Blackreach is back as well, and it has also gotten a significant expansion from what fans might remember. The original zone of Blackreach from Elder Scrolls 5: Skyrim still exists in one of four massive underground cavern structures, but that’s just the thing — it’s now one of four massive underground cavern structures, each constituting their own “zone within a zone” that shows off just how truly dedicated this dev team has been to fully fleshing out the entirety of Blackreach, not just one small part of it.

And when I say “zone within a zone,” I mean that you can find Harrowstorms, delves, public dungeons, and even entire towns nestled between each quadrant of Blackreach. And Blackreach itself is huge.

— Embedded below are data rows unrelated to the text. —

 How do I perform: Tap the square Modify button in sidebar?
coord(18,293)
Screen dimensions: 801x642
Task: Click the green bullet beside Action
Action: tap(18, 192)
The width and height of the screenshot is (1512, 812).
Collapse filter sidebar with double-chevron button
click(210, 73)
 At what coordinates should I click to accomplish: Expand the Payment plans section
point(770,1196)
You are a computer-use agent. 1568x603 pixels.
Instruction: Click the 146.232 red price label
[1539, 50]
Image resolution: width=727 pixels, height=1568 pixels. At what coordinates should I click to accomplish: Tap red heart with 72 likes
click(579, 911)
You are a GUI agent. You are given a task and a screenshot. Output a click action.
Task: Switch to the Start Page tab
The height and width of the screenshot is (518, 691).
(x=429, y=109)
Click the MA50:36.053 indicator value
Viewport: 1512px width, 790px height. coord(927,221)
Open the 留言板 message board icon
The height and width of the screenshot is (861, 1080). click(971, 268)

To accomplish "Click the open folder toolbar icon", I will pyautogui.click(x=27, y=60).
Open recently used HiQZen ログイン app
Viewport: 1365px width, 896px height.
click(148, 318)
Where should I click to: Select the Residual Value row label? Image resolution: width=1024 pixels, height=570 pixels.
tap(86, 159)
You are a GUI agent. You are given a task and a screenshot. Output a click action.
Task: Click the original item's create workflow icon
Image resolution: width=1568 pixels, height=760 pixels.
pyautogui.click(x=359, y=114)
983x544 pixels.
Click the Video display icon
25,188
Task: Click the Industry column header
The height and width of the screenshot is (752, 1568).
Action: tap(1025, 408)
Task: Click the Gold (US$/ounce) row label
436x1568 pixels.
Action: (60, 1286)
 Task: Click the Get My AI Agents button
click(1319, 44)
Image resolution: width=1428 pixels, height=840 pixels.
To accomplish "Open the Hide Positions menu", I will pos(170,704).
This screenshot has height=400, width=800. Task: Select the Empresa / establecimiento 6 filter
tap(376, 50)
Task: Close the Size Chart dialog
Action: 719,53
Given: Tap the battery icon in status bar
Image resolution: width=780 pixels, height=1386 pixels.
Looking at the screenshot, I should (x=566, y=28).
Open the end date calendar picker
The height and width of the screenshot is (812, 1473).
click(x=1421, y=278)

Each of the four main caves has its own style and aesthetic too, making it worth exploring every nook and cranny that this gorgeous underground cave system can offer. The Vampires that are centric to the story in Greymoor can be sourced back to Fort Greymoor, which really does exist underneath Skyrim inside of the passages of Blackreach. You can actually go there and visit it, and it’s a humbling sight to behold.

Finally, there’s a new 12-person trial called Kyne’s Aegis. I didn’t find enough people to try it out with, so I don’t have any first-hand impressions to share, but the fact that there’s a new trial at all is great news, as there are so few in Elder Scrolls Online to begin with. You can take a boat up there from the Solitude docks when you’re ready.

The Elder Scrolls Online: Greymoor is looking to be far more than a simple nostalgia trip through good old Skyrim. Bringing a potent cocktail of all-new quests, skill reworks, remastered locations, and game systems into the tried-and-true Elder Scrolls Online formula, Greymoor promises to be one of the most compelling chapters in recent years.

You can grab the PC/Mac version of Elder Scrolls Online on May 18. Console owners will have to wait a bit longer, though, as the Xbox One and PlayStation 4 versions of Elder Scrolls Online release shortly after that on June 2.